The First Age: The elves (probably Feanor) create the stones, then give them to a race of Men, the Numenoreans. Tolkien never says how many of these stones were originally made…

The Second Age: …but he does tell us that Elendil (one of those Numenoreans) took seven of them with him into exile when his homeland is destroyed (1). Elendil and his sons establish northern and southern kingdoms in their new home, Middle-earth. The palantiri are divided between these kingdoms and used to keep contact. The peoples of Middle-earth go to war with Sauron. Most of our main characters thus far die, and Sauron is defeated, but his Spirit is not totally destroyed. 

The Third Age: According to J.R.R. Tolkien, originally, the use of the Palantiri “involved no peril.” None of the kings able to use them would have hesitated to reveal the source of his knowledge (2). The palantiri meet various fates during this age, but the three in the southern kingdom (dispersed among the major strongholds) matter for our story. One is stolen by Sauron’s servants and used to corrupt the other palantiri users.

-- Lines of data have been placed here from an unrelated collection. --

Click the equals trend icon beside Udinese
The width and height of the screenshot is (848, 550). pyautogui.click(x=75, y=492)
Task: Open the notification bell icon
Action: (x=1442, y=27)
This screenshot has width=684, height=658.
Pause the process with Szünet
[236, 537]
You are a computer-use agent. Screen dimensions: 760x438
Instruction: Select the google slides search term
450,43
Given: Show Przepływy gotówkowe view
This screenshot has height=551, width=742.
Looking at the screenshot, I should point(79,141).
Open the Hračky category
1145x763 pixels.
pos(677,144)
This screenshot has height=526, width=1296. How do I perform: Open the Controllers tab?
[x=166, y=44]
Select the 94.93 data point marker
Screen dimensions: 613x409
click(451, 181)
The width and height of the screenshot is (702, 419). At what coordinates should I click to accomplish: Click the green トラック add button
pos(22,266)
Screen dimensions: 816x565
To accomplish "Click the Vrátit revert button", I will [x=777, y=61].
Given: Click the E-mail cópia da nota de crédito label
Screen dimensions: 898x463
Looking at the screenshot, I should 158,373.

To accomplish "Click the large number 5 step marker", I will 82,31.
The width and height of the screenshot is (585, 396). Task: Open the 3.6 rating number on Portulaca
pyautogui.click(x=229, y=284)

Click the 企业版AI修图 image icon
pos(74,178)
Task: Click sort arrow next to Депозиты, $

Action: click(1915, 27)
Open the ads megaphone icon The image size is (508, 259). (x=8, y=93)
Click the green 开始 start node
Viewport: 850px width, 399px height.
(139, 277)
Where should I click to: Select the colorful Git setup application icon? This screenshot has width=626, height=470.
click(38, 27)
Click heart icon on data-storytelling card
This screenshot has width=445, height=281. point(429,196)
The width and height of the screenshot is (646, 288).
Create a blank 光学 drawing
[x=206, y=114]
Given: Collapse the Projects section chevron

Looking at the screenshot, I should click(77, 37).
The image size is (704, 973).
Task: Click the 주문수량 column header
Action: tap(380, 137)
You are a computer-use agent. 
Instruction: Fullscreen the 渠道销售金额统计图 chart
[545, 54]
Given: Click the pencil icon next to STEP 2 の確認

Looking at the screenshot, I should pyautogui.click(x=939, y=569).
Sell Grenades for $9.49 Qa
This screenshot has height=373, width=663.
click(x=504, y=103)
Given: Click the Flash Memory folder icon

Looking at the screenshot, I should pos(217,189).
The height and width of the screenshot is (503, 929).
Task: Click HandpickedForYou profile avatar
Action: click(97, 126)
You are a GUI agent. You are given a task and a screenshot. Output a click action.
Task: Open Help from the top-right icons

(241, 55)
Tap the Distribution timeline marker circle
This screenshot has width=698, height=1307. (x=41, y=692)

The palantiri were originally used for communication between the exiled Numenoreans, but certain gifted individuals could “perceive in them things far off, whether in place or time,” revealing things that their enemies wished to hide (3). Sauron was one of these gifted individuals. The stones could also be used to look into the thoughts of others who used them, but this depended on the “wills of the user on either side.”(4)

Jesus’ Parables

By now readers are probably wondering, “What could we possibly learn from this obscure history lesson from the mythology of J.R.R. Tolkien?” I am so glad you asked! 

Like the palantiri, Jesus’s parables help us to see “things far off” and to lay bare the plans of the Enemy. I am certainly not implying that parables are crystal balls, but that they are spiritual weapons with which to arm ourselves as pilgrims during the olam hazeh (Hebrew for “present age”) (5). Parables are sacramental stories that unveil the truth about reality. N.T. Wright says that this reality is that “heaven and earth are not a long way apart. They are meant to overlap and interlock and finally to be joined fully and forever. And the whole point of Jesus’s identity, all along, is that he has been a one-man walking Temple; he has been, already, the place where heaven and earth have met, where people on earth have come into contact with the life and power of heaven.” (6)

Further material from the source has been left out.